WHAT TO PRODUCE:
Read the records and gather each line that includes "checkbox".

DATA FOR REVIEW below:

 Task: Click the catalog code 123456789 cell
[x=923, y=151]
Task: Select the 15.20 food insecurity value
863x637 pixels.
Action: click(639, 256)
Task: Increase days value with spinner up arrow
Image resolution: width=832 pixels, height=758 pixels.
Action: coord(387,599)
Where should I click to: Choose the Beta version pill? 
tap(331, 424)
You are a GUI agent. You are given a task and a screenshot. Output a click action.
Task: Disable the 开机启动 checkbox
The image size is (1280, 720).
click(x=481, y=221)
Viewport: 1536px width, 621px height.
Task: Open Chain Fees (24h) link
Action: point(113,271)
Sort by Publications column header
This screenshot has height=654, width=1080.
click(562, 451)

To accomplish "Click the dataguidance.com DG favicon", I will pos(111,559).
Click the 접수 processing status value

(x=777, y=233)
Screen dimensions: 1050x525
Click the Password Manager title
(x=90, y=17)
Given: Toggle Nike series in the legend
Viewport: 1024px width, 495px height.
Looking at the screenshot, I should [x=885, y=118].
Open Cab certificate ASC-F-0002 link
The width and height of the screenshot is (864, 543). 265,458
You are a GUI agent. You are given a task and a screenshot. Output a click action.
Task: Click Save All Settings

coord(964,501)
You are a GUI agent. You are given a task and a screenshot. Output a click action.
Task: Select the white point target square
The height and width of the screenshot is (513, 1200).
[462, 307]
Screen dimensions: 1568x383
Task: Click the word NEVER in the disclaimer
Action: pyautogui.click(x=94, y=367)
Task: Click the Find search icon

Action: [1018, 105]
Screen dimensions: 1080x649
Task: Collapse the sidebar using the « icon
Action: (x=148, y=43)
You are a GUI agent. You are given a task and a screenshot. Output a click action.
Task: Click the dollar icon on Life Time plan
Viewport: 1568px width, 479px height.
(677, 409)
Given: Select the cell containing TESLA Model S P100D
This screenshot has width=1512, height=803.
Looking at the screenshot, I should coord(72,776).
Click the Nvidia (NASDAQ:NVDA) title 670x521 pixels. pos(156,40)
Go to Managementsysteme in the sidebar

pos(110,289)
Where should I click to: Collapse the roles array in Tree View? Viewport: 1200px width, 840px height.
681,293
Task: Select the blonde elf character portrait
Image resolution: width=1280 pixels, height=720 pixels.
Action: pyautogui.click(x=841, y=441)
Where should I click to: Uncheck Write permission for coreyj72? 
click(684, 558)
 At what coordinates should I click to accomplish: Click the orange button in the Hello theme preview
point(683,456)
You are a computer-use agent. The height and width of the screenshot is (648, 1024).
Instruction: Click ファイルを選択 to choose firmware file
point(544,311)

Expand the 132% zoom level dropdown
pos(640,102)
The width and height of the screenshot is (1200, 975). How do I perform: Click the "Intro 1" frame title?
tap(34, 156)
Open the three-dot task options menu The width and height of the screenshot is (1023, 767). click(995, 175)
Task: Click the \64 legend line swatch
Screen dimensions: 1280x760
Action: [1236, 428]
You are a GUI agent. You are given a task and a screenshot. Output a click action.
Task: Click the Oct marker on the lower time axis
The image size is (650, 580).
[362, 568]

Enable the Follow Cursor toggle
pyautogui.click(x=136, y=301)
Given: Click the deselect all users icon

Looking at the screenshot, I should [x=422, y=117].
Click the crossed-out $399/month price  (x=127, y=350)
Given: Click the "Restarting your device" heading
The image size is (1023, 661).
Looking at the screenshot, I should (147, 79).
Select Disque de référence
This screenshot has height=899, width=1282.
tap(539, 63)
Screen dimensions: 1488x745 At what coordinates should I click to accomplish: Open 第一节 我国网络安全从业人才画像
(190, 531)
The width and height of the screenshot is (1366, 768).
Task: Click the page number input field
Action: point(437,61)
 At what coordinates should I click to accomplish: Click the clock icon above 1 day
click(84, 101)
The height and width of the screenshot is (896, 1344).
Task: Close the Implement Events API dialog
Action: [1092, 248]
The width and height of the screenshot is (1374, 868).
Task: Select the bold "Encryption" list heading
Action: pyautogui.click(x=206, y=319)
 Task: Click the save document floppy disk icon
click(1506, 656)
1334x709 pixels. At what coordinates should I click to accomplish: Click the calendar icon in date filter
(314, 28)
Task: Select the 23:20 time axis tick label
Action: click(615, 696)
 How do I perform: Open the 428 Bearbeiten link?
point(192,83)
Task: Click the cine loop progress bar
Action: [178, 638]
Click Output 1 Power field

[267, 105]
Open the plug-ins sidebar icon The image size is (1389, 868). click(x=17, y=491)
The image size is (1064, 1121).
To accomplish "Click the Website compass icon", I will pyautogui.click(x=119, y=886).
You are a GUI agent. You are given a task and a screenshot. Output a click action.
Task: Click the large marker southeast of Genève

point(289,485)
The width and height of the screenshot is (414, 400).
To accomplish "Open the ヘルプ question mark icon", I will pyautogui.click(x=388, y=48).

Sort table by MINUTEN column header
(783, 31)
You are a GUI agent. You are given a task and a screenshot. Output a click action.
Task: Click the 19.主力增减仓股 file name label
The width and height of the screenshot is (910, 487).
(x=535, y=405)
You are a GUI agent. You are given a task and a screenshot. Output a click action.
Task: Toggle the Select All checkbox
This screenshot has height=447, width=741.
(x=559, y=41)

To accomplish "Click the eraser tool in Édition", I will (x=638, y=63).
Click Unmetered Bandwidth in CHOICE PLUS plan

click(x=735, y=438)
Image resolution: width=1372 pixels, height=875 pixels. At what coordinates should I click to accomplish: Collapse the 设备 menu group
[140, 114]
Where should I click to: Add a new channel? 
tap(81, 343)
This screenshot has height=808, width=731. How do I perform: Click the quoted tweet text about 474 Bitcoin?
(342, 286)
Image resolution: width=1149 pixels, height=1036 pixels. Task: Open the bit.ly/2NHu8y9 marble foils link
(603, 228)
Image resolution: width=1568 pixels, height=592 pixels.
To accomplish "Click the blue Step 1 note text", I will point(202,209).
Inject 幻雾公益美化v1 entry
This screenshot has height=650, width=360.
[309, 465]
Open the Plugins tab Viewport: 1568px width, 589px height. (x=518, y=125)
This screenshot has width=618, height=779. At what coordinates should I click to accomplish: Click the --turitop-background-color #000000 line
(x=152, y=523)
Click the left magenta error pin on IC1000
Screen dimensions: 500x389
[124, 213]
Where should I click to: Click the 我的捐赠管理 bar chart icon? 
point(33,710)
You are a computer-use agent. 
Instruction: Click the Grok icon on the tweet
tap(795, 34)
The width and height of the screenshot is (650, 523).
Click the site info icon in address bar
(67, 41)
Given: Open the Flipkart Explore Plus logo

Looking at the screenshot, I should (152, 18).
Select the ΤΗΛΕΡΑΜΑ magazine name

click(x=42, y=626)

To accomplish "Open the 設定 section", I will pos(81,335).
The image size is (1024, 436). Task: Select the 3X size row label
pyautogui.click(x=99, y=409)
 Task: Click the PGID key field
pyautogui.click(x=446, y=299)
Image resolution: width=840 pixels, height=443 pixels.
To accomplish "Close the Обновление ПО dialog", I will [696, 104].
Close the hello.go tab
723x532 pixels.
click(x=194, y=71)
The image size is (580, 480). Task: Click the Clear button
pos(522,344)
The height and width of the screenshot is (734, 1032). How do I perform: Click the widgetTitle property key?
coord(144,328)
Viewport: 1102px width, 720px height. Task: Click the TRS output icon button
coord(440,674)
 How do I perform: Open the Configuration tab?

End of DATA FOR REVIEW.

RESULT OF THIS EXERCISE:
Task: Disable the 开机启动 checkbox
Task: Toggle the Select All checkbox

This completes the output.